What can happen: If you suddenly stop taking an SSRI or SNRI, you may go through intense physical withdrawal. It usually starts one to three days after the drug is stopped, and symptoms can include dizziness, vertigo (a spinning or whirling sensation), poor coordination, nausea and diarrhea, and flulike symptoms, such as fatigue, headache, muscle pain and chills. You also might experience disturbing emotional symptoms, such as depression, irritability, agitation, anxiety, confusion and mood swings, along with insomnia. Withdrawal symptoms generally go away after one or two weeks.
What to do: If you and your doctor have decided that you should no longer take an SSRI or an SNRI — because of side effects (such as sexual dysfunction or weight gain) or cost, or because you feel that you are ready to go off the drug — create a plan to stop the drug gradually, by tapering the dosage.
If you begin to experience intolerable withdrawal symptoms while stopping the drug, return to the previous dose and decrease at a more gradual rate.
SSRIs include: Citalopram (Celexa)… escitalopram (Lexapro)… fluoxetine (Prozac, Sarafem)… fluoxetine with olanzapine (Symbyax)… fluvoxamine (Luvox)… paroxetine (Paxil)… sertraline (Zoloft).
SNRIs include: Duloxetine (Cymbalta)… venlafaxine (Effexor).
The new generation of nonbenzodiazepine sleeping pills was formulated to replace benzodiazepines, such as Valium and Xanax (which also are prescribed for anxiety).
That’s because benzodiazepines are highly addictive and work by sedating the body, which in turn adapts to the drug. As a result, higher and higher doses are needed to produce an effect. When a benzodiazepine drug is suddenly halted, you can experience symptoms similar to those experienced by an alcoholic who abruptly stops drinking — tremors, cramps, convulsions, sweating and vomiting. If you have been taking a benzodiazepine for insomnia and stop suddenly, you also may experience rebound insomnia, in which you have an even harder time falling asleep and more nighttime awakenings than before you started the drug.
What can happen: Many people, even some doctors, don’t realize that the nonbenzodiazepines — eszopiclone (Lunesta), zaleplon (Sonata) and zolpidem (Ambien), which are used mainly to help you fall asleep — work in almost the same way as benzodiazepines and, it turns out, also are addictive.
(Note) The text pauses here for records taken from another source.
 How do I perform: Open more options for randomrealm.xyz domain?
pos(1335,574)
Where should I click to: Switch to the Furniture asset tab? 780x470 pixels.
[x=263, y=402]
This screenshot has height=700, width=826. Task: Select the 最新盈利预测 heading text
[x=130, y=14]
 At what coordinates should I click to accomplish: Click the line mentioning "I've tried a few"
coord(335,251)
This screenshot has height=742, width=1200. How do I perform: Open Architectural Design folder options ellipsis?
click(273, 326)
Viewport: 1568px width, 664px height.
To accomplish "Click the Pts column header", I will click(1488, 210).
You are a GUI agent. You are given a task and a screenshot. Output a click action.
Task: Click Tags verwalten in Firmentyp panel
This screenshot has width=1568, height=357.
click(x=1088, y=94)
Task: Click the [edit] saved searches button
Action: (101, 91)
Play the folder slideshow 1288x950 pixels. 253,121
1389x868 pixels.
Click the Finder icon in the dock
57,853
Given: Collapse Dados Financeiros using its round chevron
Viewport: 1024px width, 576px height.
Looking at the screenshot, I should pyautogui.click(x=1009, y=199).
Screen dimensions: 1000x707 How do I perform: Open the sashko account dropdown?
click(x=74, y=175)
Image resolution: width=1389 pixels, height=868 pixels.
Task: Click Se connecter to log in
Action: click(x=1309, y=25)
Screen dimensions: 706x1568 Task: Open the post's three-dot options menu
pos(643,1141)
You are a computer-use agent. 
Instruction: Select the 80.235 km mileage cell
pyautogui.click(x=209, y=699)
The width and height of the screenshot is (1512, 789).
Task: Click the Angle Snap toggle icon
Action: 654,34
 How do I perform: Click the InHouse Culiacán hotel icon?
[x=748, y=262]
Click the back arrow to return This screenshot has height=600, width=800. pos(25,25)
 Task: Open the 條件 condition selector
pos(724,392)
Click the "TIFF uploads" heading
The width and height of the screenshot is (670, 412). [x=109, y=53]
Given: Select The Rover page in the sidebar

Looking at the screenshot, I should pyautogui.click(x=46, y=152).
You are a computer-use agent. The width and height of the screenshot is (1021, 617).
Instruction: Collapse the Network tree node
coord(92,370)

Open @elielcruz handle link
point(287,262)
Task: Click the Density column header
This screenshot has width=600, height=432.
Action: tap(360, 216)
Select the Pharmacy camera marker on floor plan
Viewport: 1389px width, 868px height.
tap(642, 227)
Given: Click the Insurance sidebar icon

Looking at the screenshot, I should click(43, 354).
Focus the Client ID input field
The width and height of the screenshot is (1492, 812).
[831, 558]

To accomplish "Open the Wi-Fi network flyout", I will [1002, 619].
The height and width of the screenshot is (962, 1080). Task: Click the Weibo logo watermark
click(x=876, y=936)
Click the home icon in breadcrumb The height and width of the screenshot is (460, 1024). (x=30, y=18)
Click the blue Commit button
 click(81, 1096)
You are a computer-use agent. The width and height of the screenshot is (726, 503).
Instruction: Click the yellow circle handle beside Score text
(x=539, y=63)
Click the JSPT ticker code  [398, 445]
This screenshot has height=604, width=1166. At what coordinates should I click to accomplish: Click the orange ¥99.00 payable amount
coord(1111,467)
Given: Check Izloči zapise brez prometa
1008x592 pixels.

Nonbenzodiazepines have a different chemical structure from benzodiazepines, but they act on the same area of the brain.
Sudden withdrawal from these sleeping pills can produce exactly the same type of physical withdrawal symptoms — such as nausea, sweating and shaking — and rebound insomnia as sudden withdrawal from a benzodiazepine. And those problems can develop after taking a nonbenzodiazepine every night for just a week or two.
What to do: As with all sleep medications, after a week or two of nightly use, work with your doctor to stop the drug gradually, tapering the dosage.
Some physicians might not know about the withdrawal reactions discussed here, particularly the reactions for nonbenzodiazepine sleeping pills. When you discuss stopping a drug with your doctor, bring a copy of the “professional product label” for the medication — the comprehensive printed descriptions and warnings that accompany each drug when you fill a prescription. With this information in hand, you can emphasize that caution is warranted and that the drug needs to be stopped gradually.
Resources: If you have access to the Internet, you can find and print professional product labels for nearly 4,000 prescription drugs at http://dailymed.nlm.nih.gov/dailymed/about.cfm.
You also can find detailed drug information in the Physician’s Desk Reference, or PDR (Thomson Healthcare), which is available in libraries and bookstores. Or go on-line to www.pdrhealth.com or the drug manufacturer’s official Web site.